ASSIGNMENT: Nothing but the lines below between the line holding "Image resolution: width=540" and the line holding "Click the right end of the password field", inclusive, should appear in the answer, each set down exactly.

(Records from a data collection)
★ ★ ★
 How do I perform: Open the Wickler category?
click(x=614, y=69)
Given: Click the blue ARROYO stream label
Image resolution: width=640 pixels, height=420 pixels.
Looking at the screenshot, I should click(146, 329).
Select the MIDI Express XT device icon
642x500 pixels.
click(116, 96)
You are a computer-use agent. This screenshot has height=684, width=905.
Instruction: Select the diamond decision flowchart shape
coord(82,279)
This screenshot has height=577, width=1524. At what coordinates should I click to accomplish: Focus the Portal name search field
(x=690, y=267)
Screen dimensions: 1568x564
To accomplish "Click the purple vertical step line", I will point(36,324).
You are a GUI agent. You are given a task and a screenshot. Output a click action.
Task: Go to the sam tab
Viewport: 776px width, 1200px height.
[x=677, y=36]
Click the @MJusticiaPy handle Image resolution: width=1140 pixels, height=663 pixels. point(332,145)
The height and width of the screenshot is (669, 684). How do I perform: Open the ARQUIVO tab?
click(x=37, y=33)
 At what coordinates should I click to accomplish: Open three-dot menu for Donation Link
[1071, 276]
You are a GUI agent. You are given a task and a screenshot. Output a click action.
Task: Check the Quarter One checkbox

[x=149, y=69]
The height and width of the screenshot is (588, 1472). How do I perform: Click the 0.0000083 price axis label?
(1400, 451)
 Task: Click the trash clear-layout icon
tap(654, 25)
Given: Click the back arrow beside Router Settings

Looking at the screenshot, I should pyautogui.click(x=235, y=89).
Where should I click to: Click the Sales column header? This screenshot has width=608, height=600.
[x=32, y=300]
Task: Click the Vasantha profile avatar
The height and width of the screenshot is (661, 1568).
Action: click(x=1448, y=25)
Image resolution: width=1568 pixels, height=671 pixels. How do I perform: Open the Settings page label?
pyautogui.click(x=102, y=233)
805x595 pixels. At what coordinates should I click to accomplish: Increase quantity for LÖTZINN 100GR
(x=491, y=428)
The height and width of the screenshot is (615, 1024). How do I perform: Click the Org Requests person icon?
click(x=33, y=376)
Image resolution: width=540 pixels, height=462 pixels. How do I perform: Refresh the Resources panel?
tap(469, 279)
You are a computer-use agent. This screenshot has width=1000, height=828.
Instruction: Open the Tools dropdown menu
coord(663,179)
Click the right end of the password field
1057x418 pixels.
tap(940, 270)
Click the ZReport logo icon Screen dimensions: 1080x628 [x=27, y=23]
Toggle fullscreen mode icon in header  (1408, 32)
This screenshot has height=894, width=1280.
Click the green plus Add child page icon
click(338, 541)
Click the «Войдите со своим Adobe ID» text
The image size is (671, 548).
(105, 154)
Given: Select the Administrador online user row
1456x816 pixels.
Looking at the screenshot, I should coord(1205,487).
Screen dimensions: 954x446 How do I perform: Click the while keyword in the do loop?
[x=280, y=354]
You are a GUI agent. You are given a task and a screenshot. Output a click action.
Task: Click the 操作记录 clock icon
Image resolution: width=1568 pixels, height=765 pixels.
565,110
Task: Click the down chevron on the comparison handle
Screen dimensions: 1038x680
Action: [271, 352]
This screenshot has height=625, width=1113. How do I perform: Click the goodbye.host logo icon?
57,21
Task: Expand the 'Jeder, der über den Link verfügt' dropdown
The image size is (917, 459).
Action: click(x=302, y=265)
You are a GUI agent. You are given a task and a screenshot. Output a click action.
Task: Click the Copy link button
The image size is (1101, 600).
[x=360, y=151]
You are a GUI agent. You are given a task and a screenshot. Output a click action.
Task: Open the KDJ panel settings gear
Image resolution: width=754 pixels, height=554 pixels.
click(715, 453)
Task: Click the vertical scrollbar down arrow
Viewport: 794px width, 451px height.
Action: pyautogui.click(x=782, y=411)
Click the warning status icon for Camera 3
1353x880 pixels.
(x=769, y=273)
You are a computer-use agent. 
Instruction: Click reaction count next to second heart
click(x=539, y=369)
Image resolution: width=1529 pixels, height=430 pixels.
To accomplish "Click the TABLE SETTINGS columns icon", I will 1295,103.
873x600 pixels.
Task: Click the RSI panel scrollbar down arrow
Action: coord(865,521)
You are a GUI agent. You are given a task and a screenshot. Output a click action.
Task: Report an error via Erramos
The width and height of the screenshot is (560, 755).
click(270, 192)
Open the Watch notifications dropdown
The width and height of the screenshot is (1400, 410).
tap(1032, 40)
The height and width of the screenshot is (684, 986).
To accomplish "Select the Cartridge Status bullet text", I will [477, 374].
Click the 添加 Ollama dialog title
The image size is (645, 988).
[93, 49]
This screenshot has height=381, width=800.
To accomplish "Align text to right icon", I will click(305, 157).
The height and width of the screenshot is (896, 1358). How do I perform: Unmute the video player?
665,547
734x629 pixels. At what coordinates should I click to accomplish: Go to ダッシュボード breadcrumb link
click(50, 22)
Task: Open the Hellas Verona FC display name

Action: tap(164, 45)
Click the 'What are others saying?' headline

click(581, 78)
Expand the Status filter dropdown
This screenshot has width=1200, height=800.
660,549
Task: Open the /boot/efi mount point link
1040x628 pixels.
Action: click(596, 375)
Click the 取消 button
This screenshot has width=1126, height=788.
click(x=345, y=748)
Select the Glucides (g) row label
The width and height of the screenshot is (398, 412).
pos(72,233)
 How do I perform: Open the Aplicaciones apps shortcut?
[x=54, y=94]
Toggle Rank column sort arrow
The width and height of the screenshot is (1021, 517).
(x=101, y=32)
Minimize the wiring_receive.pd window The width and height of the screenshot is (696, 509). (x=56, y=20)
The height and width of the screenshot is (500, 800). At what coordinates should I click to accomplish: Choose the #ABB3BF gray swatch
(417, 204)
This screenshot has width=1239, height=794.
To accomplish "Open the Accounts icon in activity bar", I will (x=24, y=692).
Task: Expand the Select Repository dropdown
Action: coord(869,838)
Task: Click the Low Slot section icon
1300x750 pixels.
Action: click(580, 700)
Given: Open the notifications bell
★ ★ ★
SOLUTION FOR THIS EXERCISE:
Image resolution: width=540 pixels, height=462 pixels. How do I perform: Refresh the Resources panel?
tap(469, 279)
You are a computer-use agent. This screenshot has width=1000, height=828.
Instruction: Open the Tools dropdown menu
coord(663,179)
Click the right end of the password field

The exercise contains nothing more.